Video games are a nearly $180 billion industry. And if you’ve ever played one before, you might not realize the debt you owe to a man named Jerry Lawson.
Gerald “Jerry” Lawson, who died 10 years ago at the age of 70, isn’t a household name — but he was a gaming pioneer, and one of the few Black engineers working in the tech industry in the 1970s. In 1976, Lawson led a team of engineers that developed and released the first removable video game cartridges.
At the time, gaming consoles came pre-loaded with a set number of games, like Atari’s “Pong.” The console Lawson’s team built for the cartridges, called the Fairchild Channel F and released by a San Francisco-based semiconductor company, mostly flopped — but Lawson’s game-changing idea was later adopted by popular gaming brands like Atari and Nintendo.
And while the average gamer might not know Lawson’s name, he’s earned recognition from the video game industry in recent years, including a spot in the World Video Game Hall of Fame.
“He’s absolutely a pioneer,” Allan Alcorn, the creator of “Pong,” said about his friend in 2011, when the International Game Developers Association honored Lawson’s career.
The origins of a Silicon Valley pioneer
Lawson was raised in Queens, New York City and never graduated from college. As one of the few Black engineers in Silicon Valley in the 1970s, Lawson told Vintage Computing & Gaming in 2009, his skin color “could be both a plus and minus.”
Being an anomaly in tech helped him stand out — in both productive and uncomfortable ways. “If you did good, you did twice as good, [because] you got instant notoriety about it,” Lawson said.
Lawson ran in similar circles as some of Silicon Valley’s more well-known giants. Once, he said, he met Apple co-founders Steve Jobs and Steve Wozniak at the Homebrew Computer Club, a local hobbyist group — and “was not impressed with them — either one, in fact.”
But Alcorn impressed him. After Fairchild sent Lawson to meet with Alcorn, to discuss electronic parts for “Pong,” a switch flipped in Lawson’s brain: He began a side project building his own coin-operated video game in his garage.
And when Fairchild found out about the game, called “Demolition Derby,” the company convinced him to build a much fancier gaming console at work.
Building the Channel F, for ‘fun’
Lawson’s console would be a first: Fairchild had never built one before. Lawson said he felt “like a secret agent” quietly developing his platform without tipping off any competitors, he said in a 2005 keynote address at the Classic Gaming Expo in Burlingame, California.
After just six months of development, Lawson’s team emerged in 1976 with the Channel F, which stood for “fun.”
The Channel F included the gaming world’s first digital, at-home joystick, and even featured the first-ever “pause” button for a gaming console.
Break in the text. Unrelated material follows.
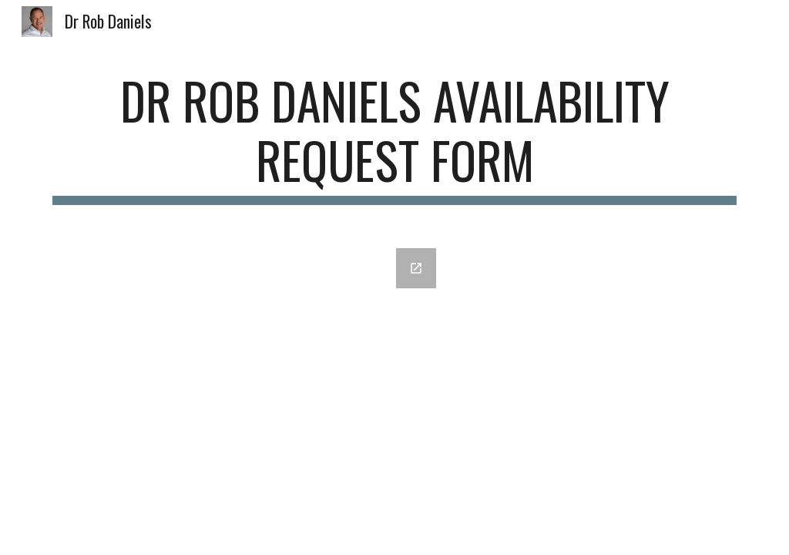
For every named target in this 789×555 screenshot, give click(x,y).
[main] (395, 138)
But, mostly it stood out because players could swap out different video game cartridges.
Lawson’s team had to build a special mechanism that allowed you to insert and remove cartridges over and over again “without destroying the semiconductors” or even causing a small explosion from static electricity.
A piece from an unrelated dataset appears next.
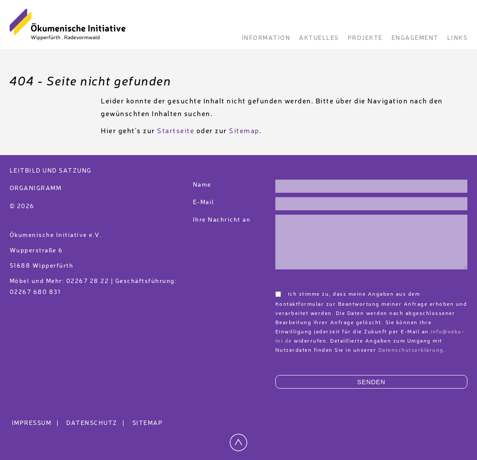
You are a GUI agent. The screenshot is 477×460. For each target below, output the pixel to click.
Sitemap (244, 131)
“Nobody had the capability of plugging in memory devices in mass quantity like [that] in a consumer product,” Lawson said in 2009. “Nobody.”
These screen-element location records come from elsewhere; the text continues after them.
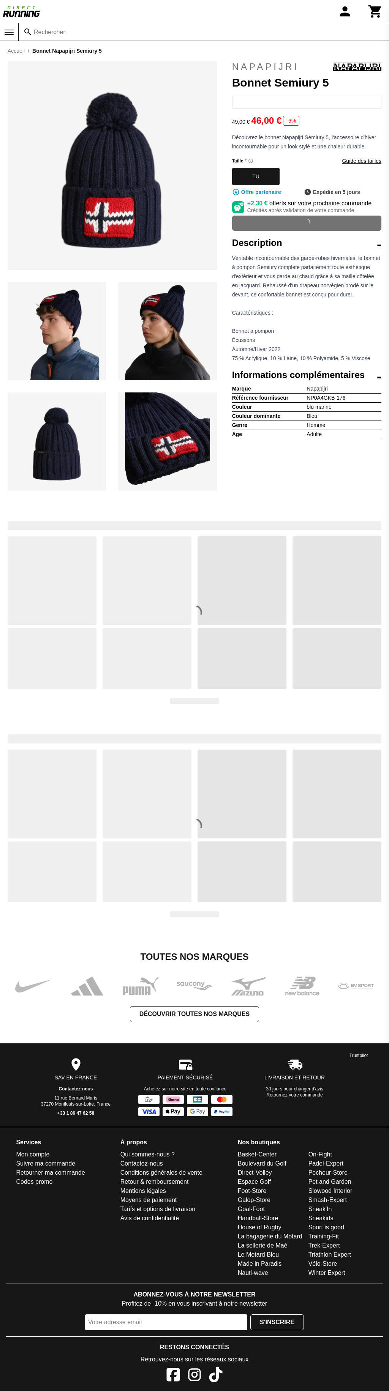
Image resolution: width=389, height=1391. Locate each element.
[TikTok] (215, 1376)
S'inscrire (277, 1322)
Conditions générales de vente (161, 1172)
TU (255, 176)
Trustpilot (358, 1055)
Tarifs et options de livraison (157, 1209)
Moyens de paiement (148, 1200)
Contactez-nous (76, 1089)
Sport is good (326, 1227)
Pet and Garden (329, 1181)
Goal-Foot (251, 1209)
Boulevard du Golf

A lasting legacy — especially for Black engineers
When the Channel F hit the market in 1976, Lawson said, Fairchild’s competitors “were so afraid of the cartridge concept, that it was going to put them out of business.”
But Fairchild only sold about 350,000 units before selling its gaming technology to electronics company Zircon in 1979. Zircon canceled the Channel F a few years later.
Atari was “close on our heels,” Lawson admitted. The gaming company released its own console with interchangeable cartridges and a joystick just a year later, in 1977 — and the Atari 2600 went on to sell more than 30 million units in its lifetime.
In 2015, Fast Company noted that Atari defeated the Channel F primarily because it had a brand name gamers already knew and an existing catalog of popular games, like “Pac-Man.”
Lawson left Fairchild in 1980 and founded Videosoft, which made gaming software for the Atari 2600 and other developers. It was “likely the earliest Black-owned game development company,” according to the National Museum of Play in Rochester, New York.
The company only lasted a few years, but Lawson spent the rest of his career consulting for gaming and tech companies, and mentoring Stanford University engineering students, according to his 2011 obituary in The Los Angeles Times.
Lawson said in his 2009 interview that he hoped his career could inspire other Black students to get into engineering and the gaming industry. The industry still struggles with diversity today: A 2020 report from the International Game Developers Association (IGDA) found that only 2% of developers in the industry identified as Black.
Still, Lawson’s influence lives on through an annual IGDA award meant to highlight the work of minority developers in the industry, as well as a University of Southern California endowment fund in his name supported by Microsoft and video game company Take-Two Interactive.
Announcing the fund, which is for Black and Indigenous students studying video game design, USC described Lawson in May as “one of the fathers of modern gaming.”
That, it seems, is also how Lawson saw himself.
“You had to be a maverick to get things done,” Lawson remarked in his 2005 speech. “To break new horizons, you had to break some rules.”